Staying hydrated is important. Your body needs a lot of water to function properly. Drinking enough water helps you fight fatigue, think clearer, prevent kidney stones, improve your skin and digestive health, and keep your muscles and joints in working order. However, many people don’t like the taste of water. 

Usually water is tasteless. However, tap water sometimes has impurities that cause a slightly unpleasant flavor. Bottled water can become infused with plastic, especially if it’s been sitting at room temperature for a while. Some people just don’t like things that are tasteless. But there are ways to stay hydrated without drinking water (though it’s good to drink at least some pure water every day if possible).

1. Infused Water

Put a few pieces of your favorite fruit in a pitcher for a few hours and the juice will be drawn out into the water, giving it a mild fruity flavor. Many fruit juices are high in sugar so this is a good compromise.

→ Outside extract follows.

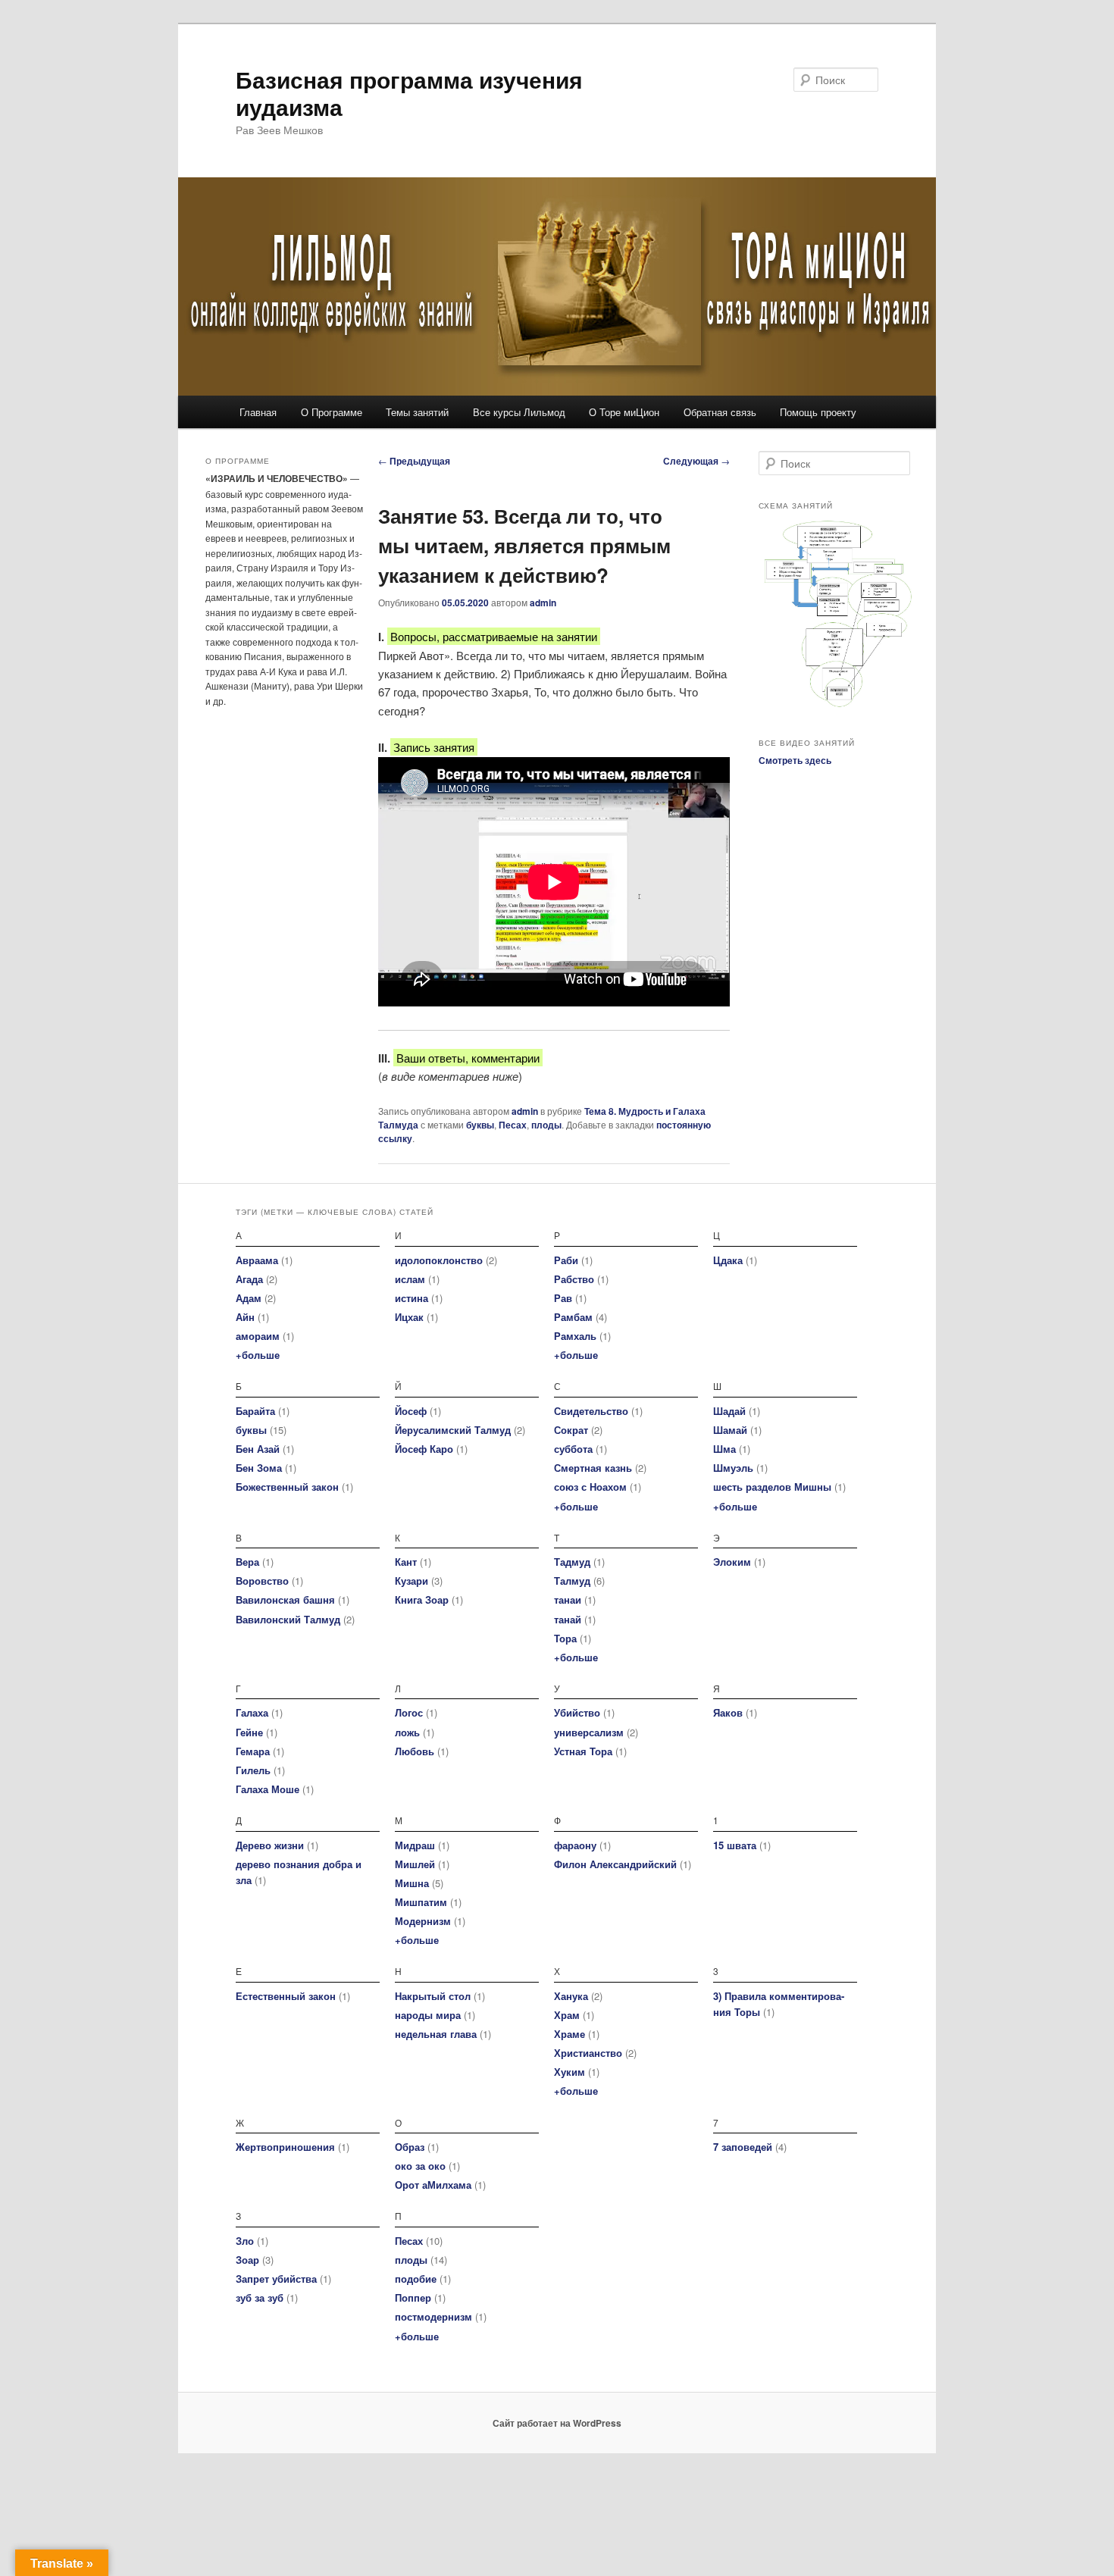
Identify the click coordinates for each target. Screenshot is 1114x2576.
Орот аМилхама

If you don’t want to use fruit, try putting a small splash of fruit juice in your water. It gives the water some flavor without having as much sugar as an entire glass of fruit juice. This also has the added benefit of making your fruit juice last longer, potentially saving money in the long run.

2. Fruits and Vegetables 

Many fruits and vegetables mostly contain water, along with many other nutrients that help you feel energized and refreshed. Eating fruits such as strawberries and watermelons can add up to a surprising amount of water. However, it’s important to remember to consume them in moderation. Fruits contain natural sugar, but even natural sugar is unhealthy in excess. On the other hand, both fruits and vegetables also contain fiber, which helps the body process sugar and can also help improve digestive health.

3. Soup

Soup broth is mostly water, and many of the ingredients in soup also have plenty of fluids: carrots, celery, and many types of meat. Soup can be hot or cold so it’s perfect as a year-round meal. It also reheats well so it can be made in bulk and then frozen to eat later. It’s also a balanced meal depending on the ingredients used. Broth, especially warm broth, is also good for sore throats and upset stomachs.

4. Milk

Milk not only contains mostly water, but it also has many important nutrients. Many doctors actually recommend it above sports drinks for recovery after a workout due to its ability to replenish electrolytes and other resources used in exercise. Milk has calcium for bone strength, vitamin D for mood regulation as well as skin health, protein for slow-burning energy, and vitamins B and B12 for digestive and nervous system health. 

5. Coconut Water

As one of many popular “superfoods,” coconut water contains manganese, magnesium, potassium, and many other vitamins and minerals. It also might be an antioxidant and has been shown to reduce cholesterol. Like milk, it can  help replenish electrolytes after a workout. It’s low in calories and carbs so it’s healthier than many juices.